== THE TASK ==
Quote everything from the line containing "You are a computer-use" down to the end of the entries, word for word, and leave the pictures out of your answer.

>> Begin INPUT ROWS

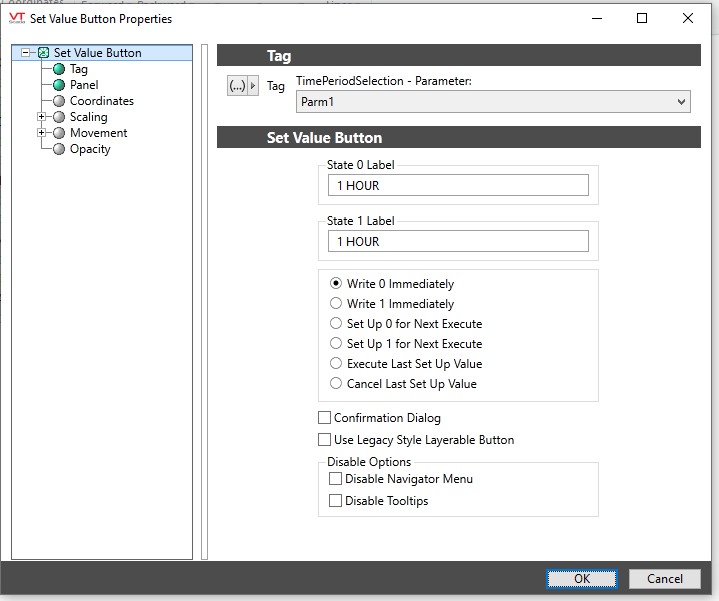Click the gray Coordinates node icon
The image size is (719, 601).
pyautogui.click(x=59, y=101)
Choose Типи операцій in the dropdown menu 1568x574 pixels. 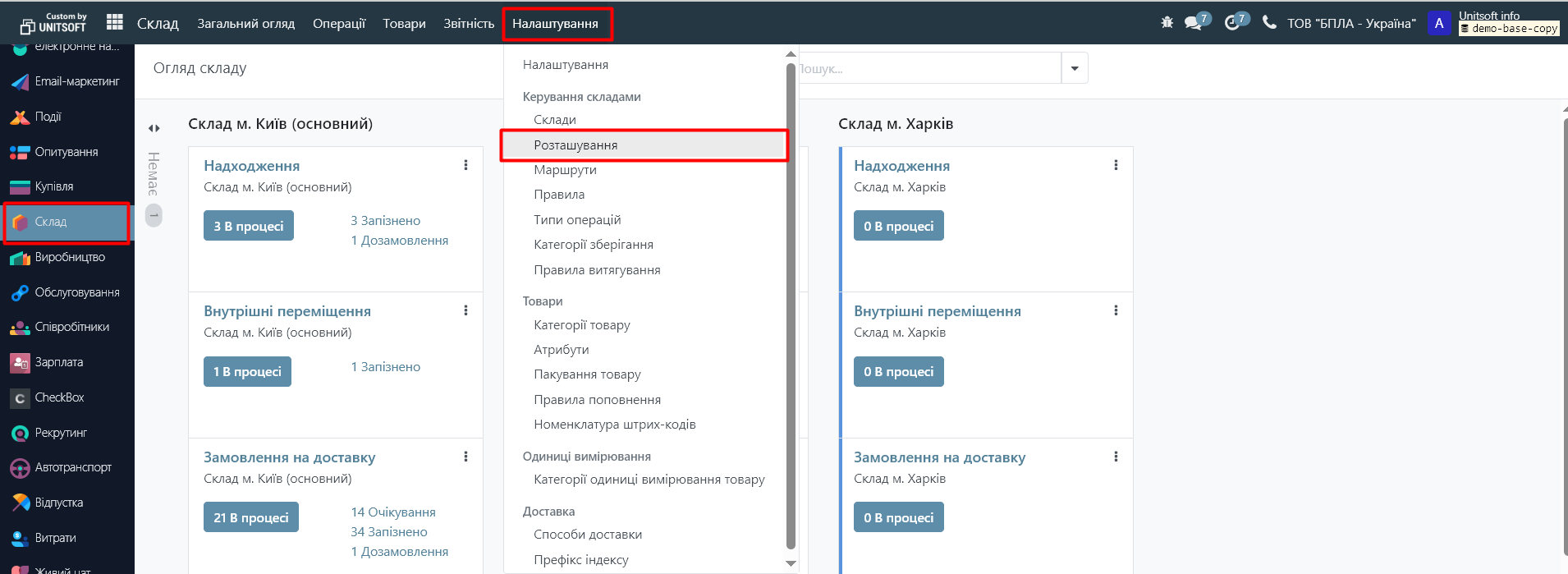pyautogui.click(x=577, y=220)
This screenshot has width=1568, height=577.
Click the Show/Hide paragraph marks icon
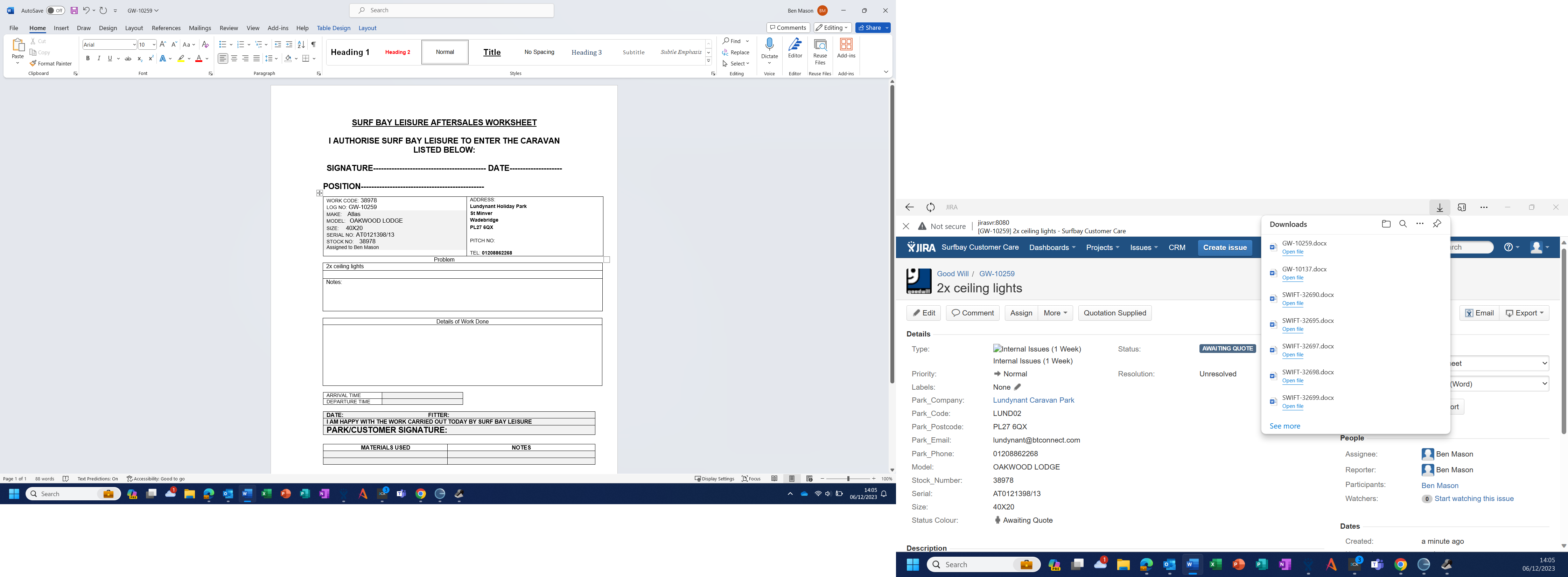point(314,44)
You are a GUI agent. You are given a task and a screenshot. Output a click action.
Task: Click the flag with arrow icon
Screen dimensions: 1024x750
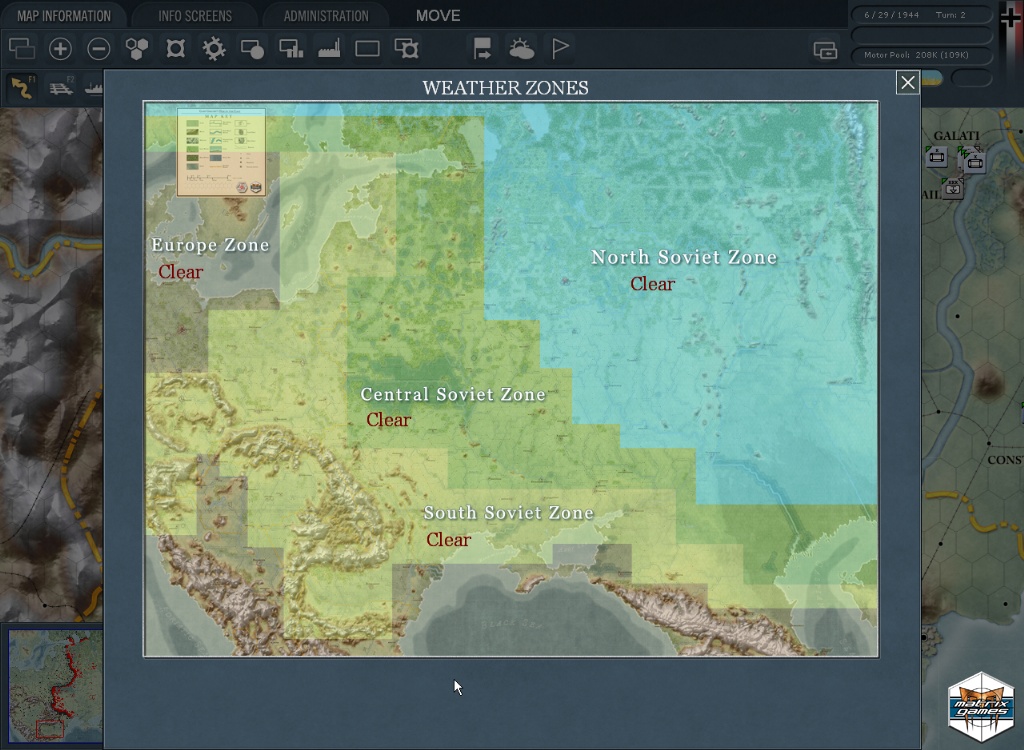click(483, 48)

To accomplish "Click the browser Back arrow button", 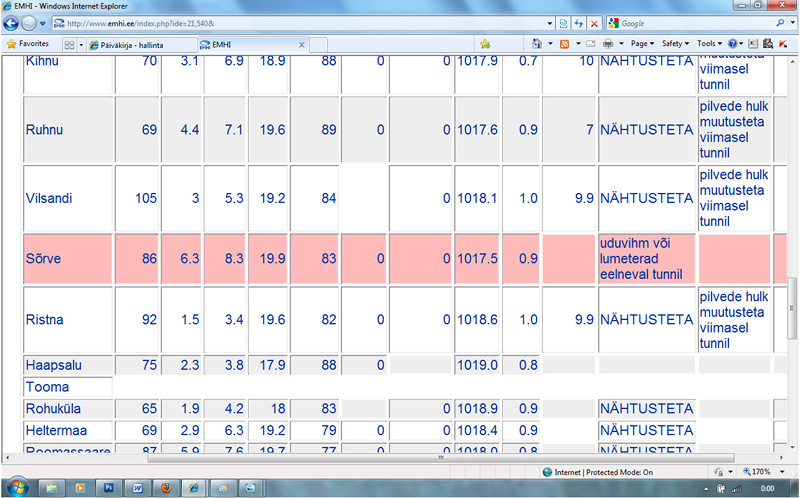I will tap(12, 22).
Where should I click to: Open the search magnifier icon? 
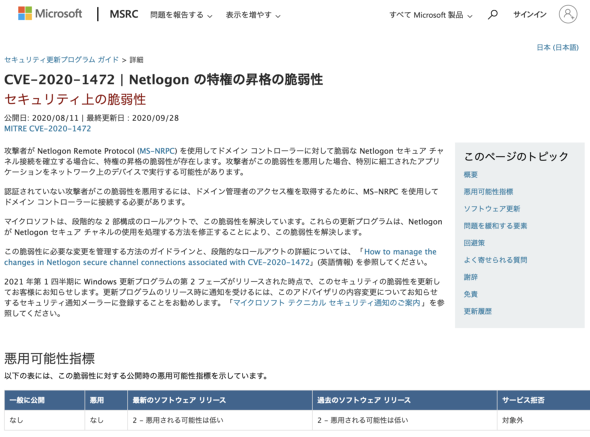[x=493, y=15]
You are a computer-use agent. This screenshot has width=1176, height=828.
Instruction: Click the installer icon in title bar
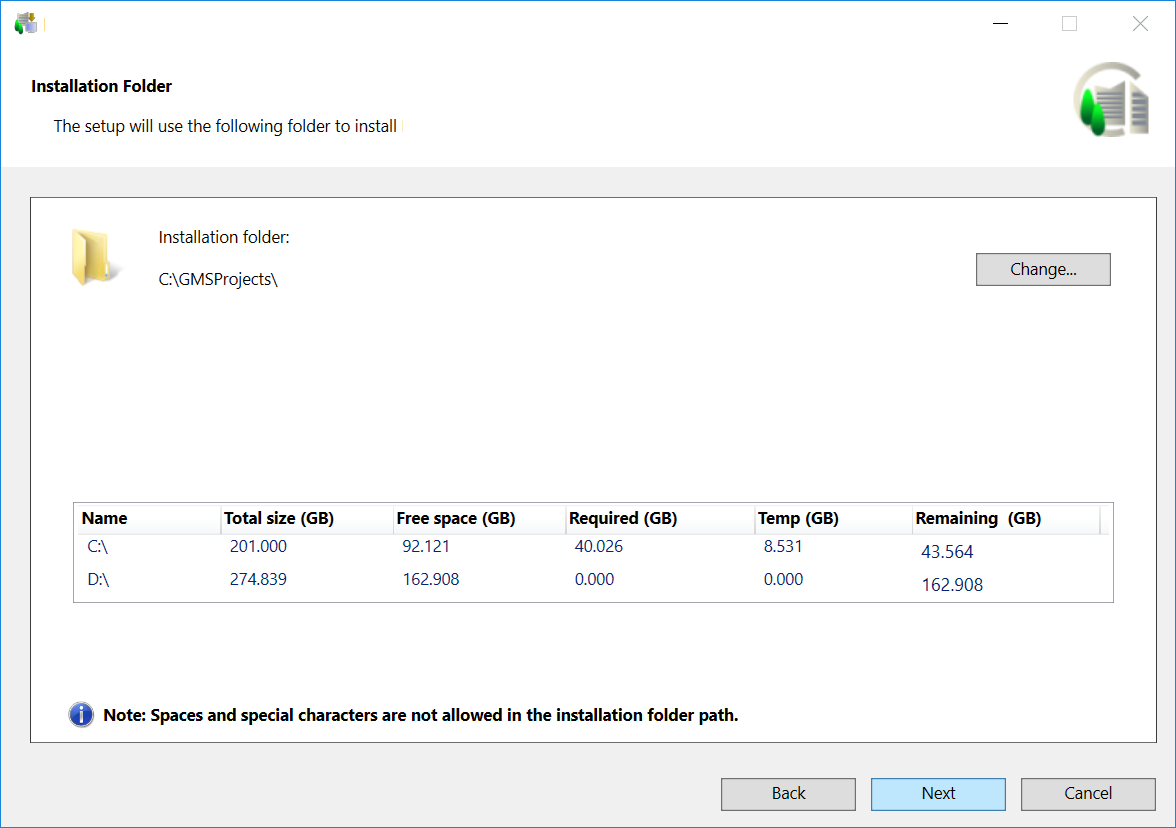pyautogui.click(x=26, y=23)
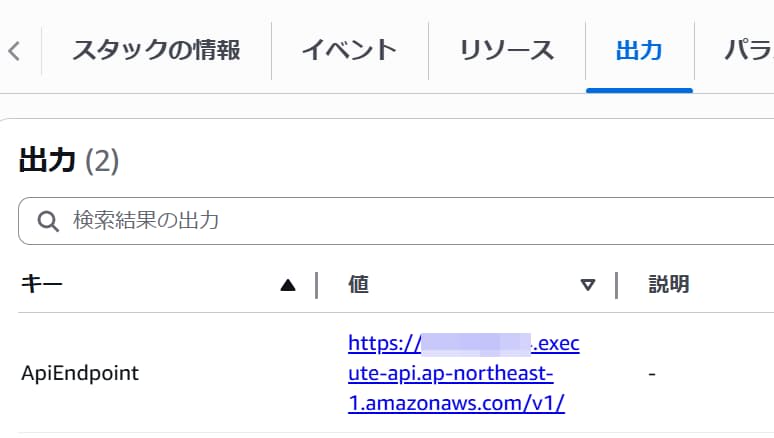Switch to the イベント tab

click(x=349, y=50)
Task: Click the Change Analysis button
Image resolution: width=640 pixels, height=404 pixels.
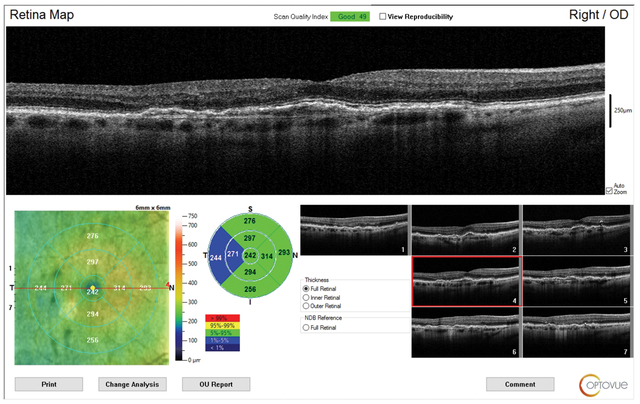Action: tap(132, 384)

>> End INPUT ROWS

== PROBLEM SOLUTION ==
You are a computer-use agent. This screenshot has width=1176, height=828.
Instruction: Click the installer icon in title bar
pyautogui.click(x=26, y=23)
Switch to the イベント tab

click(x=349, y=50)
Task: Click the Change Analysis button
Image resolution: width=640 pixels, height=404 pixels.
Action: tap(132, 384)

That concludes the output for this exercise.